Healthcare staff are responsible for patient safety, but as a client, you and your family have a key role in promoting patient safety in your place of treatment.
You can promote the safety of your own treatment in the following ways, for example:
- Tell the medical staff about your situation, your medical history and the medication you use.
- Ensure that your personal data is correct.
- Ask what is examined, why, when and where. Follow the instructions you receive.
- If you believe that a near miss situation, a treatment injury or other incident has occurred in your place of treatment, bring the matter up with a nurse or a doctor. Clarifying the matter quickly will eliminate misunderstandings.
What does patient safety mean?
Patient safety constitutes
- treatment that does not endanger you because of an error or a lapse of memory
- principles, practices and sound processes of the healthcare unit by means of which risks and dangerous situations are predicted and prevented
- prevention of human error (over half of treatment injuries can be prevented)
- learning together without blaming anyone
- a common cause for you as a patient and every healthcare professional treating you.
Patient safety involves the safety of treatment, the safety of medication and the safety of medical equipment.
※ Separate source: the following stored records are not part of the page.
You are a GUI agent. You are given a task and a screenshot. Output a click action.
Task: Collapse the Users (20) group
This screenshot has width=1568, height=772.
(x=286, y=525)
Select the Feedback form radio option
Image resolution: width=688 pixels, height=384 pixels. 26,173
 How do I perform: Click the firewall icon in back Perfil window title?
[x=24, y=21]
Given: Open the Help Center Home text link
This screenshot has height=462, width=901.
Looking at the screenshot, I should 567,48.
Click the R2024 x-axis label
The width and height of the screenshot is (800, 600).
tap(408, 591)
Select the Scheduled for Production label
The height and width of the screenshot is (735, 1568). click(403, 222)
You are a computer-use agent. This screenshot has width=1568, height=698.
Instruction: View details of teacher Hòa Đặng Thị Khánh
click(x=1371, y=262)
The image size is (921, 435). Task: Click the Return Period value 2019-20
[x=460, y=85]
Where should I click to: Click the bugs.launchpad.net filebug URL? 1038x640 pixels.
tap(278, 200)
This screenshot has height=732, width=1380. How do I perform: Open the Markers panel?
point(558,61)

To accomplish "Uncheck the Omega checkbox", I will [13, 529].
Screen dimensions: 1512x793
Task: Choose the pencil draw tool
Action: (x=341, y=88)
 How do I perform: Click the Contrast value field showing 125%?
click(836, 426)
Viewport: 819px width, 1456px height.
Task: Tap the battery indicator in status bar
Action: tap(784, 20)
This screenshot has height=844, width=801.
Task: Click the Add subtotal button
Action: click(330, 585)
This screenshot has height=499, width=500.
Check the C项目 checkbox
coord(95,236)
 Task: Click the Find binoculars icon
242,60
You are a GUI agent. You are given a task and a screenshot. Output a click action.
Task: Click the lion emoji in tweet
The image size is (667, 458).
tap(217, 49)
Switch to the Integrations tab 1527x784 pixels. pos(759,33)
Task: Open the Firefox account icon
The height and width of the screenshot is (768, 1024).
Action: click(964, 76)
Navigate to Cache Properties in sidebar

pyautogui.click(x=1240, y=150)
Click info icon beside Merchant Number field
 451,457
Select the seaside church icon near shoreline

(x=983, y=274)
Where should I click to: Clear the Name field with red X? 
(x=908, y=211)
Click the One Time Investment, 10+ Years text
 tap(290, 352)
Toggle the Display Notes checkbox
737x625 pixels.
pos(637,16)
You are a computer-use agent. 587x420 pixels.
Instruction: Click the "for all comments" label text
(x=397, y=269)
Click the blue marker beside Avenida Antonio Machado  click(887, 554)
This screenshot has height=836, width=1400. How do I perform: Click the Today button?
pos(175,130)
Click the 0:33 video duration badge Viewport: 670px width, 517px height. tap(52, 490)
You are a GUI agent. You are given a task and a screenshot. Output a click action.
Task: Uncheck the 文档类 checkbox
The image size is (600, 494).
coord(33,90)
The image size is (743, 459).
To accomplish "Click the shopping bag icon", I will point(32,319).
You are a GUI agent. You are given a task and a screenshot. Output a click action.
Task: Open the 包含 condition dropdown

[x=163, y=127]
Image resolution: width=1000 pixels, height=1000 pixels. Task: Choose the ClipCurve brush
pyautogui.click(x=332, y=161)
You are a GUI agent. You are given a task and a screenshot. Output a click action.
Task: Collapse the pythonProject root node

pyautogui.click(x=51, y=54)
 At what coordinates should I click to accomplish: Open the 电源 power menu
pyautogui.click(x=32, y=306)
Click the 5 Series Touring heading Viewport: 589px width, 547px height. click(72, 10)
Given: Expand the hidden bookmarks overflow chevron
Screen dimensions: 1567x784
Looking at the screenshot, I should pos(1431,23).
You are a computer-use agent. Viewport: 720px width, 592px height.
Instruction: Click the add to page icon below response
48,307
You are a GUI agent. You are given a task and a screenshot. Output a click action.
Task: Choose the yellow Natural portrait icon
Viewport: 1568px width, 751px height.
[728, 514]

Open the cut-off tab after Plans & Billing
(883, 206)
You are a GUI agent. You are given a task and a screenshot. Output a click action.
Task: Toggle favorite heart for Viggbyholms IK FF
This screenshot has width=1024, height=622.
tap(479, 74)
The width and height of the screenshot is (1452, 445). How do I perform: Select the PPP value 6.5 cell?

Every healthcare unit must have a system through which it reports and follows up incidents occurring in treatment. The unit must also draw up a patient safety plan under which the persons in charge are agreed on together with a method whereby the unit’s management bears responsibility for the requirements and resources to provide high-quality health services that are safe for patients.
If you are unhappy with the treatment you received, you should primarily try to work out the matter with the treatment provider. If a treatment injury has taken place or you suspect one, you can register an injury report with the Patient Insurance Centre.